(Beginning of Extracted material)

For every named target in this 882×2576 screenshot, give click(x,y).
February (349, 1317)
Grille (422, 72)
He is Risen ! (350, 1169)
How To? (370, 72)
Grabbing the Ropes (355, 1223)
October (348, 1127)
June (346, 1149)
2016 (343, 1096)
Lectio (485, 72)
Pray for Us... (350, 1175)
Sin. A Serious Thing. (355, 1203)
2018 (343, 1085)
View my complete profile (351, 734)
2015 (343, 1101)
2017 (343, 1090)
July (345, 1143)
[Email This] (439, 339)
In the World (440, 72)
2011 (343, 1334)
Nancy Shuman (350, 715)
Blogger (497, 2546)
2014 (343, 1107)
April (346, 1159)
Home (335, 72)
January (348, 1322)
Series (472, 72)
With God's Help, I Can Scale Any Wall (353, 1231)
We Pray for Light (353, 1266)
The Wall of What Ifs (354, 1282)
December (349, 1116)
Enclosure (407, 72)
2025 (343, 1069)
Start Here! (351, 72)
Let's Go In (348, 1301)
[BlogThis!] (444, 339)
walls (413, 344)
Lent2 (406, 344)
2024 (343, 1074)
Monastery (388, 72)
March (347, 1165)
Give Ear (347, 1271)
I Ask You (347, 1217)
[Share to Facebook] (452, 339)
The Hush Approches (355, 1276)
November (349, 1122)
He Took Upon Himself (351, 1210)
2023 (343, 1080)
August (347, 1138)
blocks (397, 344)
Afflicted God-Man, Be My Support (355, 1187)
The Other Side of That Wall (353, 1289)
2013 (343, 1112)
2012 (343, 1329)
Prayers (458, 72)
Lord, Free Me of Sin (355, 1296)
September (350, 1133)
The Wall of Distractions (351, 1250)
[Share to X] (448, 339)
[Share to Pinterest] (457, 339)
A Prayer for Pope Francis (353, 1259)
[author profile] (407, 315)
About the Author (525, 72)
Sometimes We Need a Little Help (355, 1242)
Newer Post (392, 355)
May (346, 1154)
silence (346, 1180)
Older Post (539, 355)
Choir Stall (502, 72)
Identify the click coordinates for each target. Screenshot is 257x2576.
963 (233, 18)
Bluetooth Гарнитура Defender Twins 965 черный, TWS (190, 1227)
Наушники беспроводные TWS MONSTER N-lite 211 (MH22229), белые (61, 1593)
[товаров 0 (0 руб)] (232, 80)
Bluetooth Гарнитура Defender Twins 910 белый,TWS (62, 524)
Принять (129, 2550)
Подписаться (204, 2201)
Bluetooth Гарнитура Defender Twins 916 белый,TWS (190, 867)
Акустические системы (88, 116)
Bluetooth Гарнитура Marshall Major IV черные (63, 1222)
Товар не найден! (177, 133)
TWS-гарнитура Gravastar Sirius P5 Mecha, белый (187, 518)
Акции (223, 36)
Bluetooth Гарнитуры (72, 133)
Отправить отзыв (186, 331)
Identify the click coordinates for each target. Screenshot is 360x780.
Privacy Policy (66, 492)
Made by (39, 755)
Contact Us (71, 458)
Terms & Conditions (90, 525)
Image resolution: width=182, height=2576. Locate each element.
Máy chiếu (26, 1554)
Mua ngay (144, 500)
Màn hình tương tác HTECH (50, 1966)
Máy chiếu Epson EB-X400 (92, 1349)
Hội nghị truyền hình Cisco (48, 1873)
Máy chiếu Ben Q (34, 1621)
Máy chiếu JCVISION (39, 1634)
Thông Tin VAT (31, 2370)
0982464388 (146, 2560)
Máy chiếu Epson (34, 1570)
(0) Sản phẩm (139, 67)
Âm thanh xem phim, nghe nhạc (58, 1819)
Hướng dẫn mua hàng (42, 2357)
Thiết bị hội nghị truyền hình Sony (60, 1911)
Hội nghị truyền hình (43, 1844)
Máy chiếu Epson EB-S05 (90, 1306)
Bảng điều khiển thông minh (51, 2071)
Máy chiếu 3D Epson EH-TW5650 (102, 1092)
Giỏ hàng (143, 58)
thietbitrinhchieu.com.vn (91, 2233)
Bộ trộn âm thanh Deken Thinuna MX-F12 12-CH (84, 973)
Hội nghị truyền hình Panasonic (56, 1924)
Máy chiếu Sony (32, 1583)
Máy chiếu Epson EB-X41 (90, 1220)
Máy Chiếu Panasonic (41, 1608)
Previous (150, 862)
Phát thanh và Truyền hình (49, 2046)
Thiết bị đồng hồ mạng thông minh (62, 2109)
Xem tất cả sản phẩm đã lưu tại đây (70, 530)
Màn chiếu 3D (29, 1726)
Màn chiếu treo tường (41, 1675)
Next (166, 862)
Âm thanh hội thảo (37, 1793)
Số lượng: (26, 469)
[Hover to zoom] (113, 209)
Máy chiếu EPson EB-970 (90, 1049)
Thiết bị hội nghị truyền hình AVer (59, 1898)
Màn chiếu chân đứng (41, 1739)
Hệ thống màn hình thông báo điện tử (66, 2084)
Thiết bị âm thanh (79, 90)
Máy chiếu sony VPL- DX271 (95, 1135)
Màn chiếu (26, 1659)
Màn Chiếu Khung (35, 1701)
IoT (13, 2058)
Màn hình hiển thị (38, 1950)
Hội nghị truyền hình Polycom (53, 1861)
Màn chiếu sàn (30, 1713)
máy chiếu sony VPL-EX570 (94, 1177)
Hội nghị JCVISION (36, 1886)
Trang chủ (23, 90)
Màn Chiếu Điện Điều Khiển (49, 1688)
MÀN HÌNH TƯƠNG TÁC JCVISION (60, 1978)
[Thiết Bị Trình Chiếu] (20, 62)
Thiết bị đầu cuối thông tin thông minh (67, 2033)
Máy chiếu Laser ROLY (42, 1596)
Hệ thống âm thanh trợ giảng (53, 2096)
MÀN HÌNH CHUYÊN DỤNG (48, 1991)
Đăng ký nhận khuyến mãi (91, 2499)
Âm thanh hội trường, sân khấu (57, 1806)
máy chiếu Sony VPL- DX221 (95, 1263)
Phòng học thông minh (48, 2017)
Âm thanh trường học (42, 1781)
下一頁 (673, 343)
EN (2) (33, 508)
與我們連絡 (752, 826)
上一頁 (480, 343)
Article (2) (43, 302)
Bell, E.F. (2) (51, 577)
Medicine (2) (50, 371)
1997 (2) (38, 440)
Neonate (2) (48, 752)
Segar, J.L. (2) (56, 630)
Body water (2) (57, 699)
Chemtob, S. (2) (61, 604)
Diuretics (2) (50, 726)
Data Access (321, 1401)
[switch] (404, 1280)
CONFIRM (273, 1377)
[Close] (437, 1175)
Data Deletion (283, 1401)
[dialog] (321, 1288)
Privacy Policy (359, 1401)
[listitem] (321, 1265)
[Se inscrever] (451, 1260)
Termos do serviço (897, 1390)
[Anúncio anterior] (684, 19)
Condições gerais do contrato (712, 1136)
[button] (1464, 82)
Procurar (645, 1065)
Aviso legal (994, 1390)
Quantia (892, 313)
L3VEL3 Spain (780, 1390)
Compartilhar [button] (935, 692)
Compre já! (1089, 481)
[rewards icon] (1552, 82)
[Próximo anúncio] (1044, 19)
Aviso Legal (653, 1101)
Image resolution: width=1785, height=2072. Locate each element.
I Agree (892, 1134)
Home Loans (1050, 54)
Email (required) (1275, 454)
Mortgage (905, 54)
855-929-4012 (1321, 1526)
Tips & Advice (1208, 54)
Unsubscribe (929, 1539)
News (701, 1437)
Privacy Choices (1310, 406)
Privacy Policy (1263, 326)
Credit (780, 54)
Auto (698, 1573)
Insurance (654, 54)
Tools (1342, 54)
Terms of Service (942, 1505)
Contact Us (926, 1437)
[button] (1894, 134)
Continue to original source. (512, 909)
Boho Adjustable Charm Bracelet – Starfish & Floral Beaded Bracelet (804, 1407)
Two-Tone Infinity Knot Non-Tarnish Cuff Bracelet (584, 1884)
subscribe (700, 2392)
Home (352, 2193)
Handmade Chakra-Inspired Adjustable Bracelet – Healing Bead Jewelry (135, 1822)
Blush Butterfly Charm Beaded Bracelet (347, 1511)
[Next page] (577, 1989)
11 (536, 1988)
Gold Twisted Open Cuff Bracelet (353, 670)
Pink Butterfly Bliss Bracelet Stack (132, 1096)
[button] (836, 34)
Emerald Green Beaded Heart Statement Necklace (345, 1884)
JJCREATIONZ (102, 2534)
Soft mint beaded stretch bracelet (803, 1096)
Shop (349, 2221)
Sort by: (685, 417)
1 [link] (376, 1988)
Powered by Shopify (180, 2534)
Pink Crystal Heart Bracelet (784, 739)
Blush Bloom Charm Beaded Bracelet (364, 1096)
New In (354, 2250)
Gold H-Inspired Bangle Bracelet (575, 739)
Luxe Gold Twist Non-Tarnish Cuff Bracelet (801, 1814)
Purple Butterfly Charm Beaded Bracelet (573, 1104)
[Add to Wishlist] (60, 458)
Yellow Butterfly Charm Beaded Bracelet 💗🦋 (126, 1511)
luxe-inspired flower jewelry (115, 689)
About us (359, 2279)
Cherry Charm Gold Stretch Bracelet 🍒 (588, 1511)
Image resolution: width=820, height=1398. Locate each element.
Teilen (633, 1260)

(End of Extracted material)

Starting at the line that contains "[товаров 0 (0 руб)] (232, 80)" and stopping after the line that contains "Bluetooth Гарнитура Marshall", write out every line exactly as it appears above, and no other line.

[товаров 0 (0 руб)] (232, 80)
Bluetooth Гарнитура Defender Twins 910 белый,TWS (62, 524)
Принять (129, 2550)
Подписаться (204, 2201)
Bluetooth Гарнитура Defender Twins 916 белый,TWS (190, 867)
Акустические системы (88, 116)
Bluetooth Гарнитура Marshall Major IV черные (63, 1222)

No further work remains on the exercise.